Lawyers warn of rise in sophisticated cybercrime targeting white collar professions



Lawyers, financial advisors and accountants have become the cyber criminal’s target of choice, Glasgow-based Weightmans LLP has warned.

As global cyber-crime rises, the organisations increasingly at risk of attack are those involved in M&A business as they are privy to market-moving information.

This means lawyers, financial advisors and accountants are at risk and the start of a new financial year might be a good time to do a vital check of their protection the firm said.

The “FIN4”, attacks which recently came to light in the US, highlighted a major problem which could just as easily hit Scottish dealmakers.

Since mid-2013, the “FIN4” group has targeted large pharmaceutical companies and their advisors, embedding malicious code in emails to track discussions about merger activity.

Whether for financial gain or sabotage, these attacks targeted more than 100, mostly listed, companies.

Since they were discovered, investigations have suggested that insider dealing has evolved.

The firm said the scale and sophistication of its evolution are frightening and the ability via such attacks to manipulate markets on a global scale is, “potentially apocalyptic”.

Seonaid Busby, a partner at the firm (pictured) said: “Although this sounds like the plot of Hollywood’s next blockbuster, putting the hype to one side, the message for all professionals entrusted with confidential information by their clients is clear.

“They are effectively being asked to handle highly valuable assets. Think of them then as currency and make no mistake they are vulnerable to theft.

“If someone loses a client’s money, they can expect to be sued; for some professionals, lawyers for example, regulatory sanction is also likely.

“Equally, therefore, you should expect the loss of a client’s information or data to be no exception to a similarly tough response.”

However, according to Weightmans, professionals are not taking their exposure seriously enough.

Ms Busby added: “Professional indemnity policies typically guard against any civil liability.

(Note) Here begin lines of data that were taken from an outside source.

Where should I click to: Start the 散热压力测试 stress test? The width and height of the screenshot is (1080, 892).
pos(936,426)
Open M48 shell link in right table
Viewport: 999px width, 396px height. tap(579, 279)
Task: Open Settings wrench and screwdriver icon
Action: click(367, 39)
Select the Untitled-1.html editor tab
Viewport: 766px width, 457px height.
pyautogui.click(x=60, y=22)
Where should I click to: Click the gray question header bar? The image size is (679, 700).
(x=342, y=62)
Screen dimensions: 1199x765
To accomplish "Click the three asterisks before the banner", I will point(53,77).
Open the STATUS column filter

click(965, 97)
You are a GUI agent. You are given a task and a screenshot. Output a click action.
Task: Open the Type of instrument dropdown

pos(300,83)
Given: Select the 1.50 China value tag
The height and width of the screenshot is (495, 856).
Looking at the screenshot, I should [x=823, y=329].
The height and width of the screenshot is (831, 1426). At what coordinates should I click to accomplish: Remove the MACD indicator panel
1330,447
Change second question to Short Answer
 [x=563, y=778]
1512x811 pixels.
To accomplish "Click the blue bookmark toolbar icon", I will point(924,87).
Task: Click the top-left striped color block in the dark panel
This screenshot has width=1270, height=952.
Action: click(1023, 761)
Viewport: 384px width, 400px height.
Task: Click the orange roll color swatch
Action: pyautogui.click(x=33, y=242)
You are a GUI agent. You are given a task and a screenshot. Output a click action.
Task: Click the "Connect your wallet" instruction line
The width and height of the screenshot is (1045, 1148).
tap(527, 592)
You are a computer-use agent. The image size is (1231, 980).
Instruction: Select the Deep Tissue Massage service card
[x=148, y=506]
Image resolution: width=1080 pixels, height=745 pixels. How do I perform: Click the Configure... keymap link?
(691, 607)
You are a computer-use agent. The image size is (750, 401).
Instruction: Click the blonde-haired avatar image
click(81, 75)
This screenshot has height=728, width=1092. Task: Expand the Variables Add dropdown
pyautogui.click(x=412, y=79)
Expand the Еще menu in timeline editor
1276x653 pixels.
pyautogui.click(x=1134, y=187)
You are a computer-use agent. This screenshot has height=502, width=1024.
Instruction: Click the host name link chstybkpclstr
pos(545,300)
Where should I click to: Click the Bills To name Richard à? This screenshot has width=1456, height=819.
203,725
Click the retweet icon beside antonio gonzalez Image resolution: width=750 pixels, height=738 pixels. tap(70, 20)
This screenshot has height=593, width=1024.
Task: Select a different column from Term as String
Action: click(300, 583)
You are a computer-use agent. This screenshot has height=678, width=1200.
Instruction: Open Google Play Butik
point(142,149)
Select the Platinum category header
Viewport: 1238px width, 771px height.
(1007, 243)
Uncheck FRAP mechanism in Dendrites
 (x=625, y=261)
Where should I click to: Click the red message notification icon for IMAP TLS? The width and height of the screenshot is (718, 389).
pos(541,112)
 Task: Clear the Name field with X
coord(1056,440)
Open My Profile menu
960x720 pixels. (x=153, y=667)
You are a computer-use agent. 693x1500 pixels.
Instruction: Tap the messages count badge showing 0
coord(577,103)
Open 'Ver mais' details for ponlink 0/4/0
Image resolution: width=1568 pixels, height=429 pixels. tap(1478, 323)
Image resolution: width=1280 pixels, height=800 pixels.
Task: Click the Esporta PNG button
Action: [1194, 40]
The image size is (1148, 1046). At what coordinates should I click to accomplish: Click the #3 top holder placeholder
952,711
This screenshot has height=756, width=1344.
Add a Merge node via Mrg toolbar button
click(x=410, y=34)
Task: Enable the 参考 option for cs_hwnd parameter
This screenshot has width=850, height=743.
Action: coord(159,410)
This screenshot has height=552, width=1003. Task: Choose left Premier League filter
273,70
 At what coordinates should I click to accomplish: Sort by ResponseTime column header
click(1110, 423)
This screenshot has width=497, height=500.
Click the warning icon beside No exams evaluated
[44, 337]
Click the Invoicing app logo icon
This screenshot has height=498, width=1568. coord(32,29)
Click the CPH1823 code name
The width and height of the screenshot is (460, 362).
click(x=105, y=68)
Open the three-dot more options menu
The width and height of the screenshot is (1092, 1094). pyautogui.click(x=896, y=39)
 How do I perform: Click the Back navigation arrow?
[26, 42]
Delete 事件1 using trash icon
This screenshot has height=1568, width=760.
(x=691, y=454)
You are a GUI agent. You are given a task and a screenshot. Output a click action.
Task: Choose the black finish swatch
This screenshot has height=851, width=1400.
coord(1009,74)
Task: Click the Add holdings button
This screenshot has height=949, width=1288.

“As a result, many policyholders believe such cover ought to be wide enough to guard against cyber risks.

“In many cases though, this isn’t true.”

There are two reasons for this. First, the scale of loss may well exceed the indemnity limits up to which most professionals insure.

Secondly, while professional indemnity policies guard against liability to third parties, they are much less likely to protect the policyholder against first party losses.

In the event of a cyber-attack, these can be substantial and manifest in various ways, including the costs of repairing damage to computer systems, business interruption, forensic investigation to identify where hackers gained entry, notifying clients that there has been a breach and their data may been compromised, PR to limit reputational harm and even extortion.

But Ms Busby advised that professionals should not rush out and buy a cyber-policy.

She said: “For a start, not all cyber policies are the same. The correct starting point is to profile the business activities, identifying the risks inherent in them and potential loss scenarios.

“That in turn should highlight any exposures, which can then be checked against the protection offered by the current insurance programme.

“At this point paying particular attention to policy wordings, identifying any gaps in cover, is vital.

“Do not limit the review to any professional indemnity policy either. It’s also important to consider whether cover might be available under any other policies, such as D&O (directors’ and officers’ liability insurance), property or fidelity.”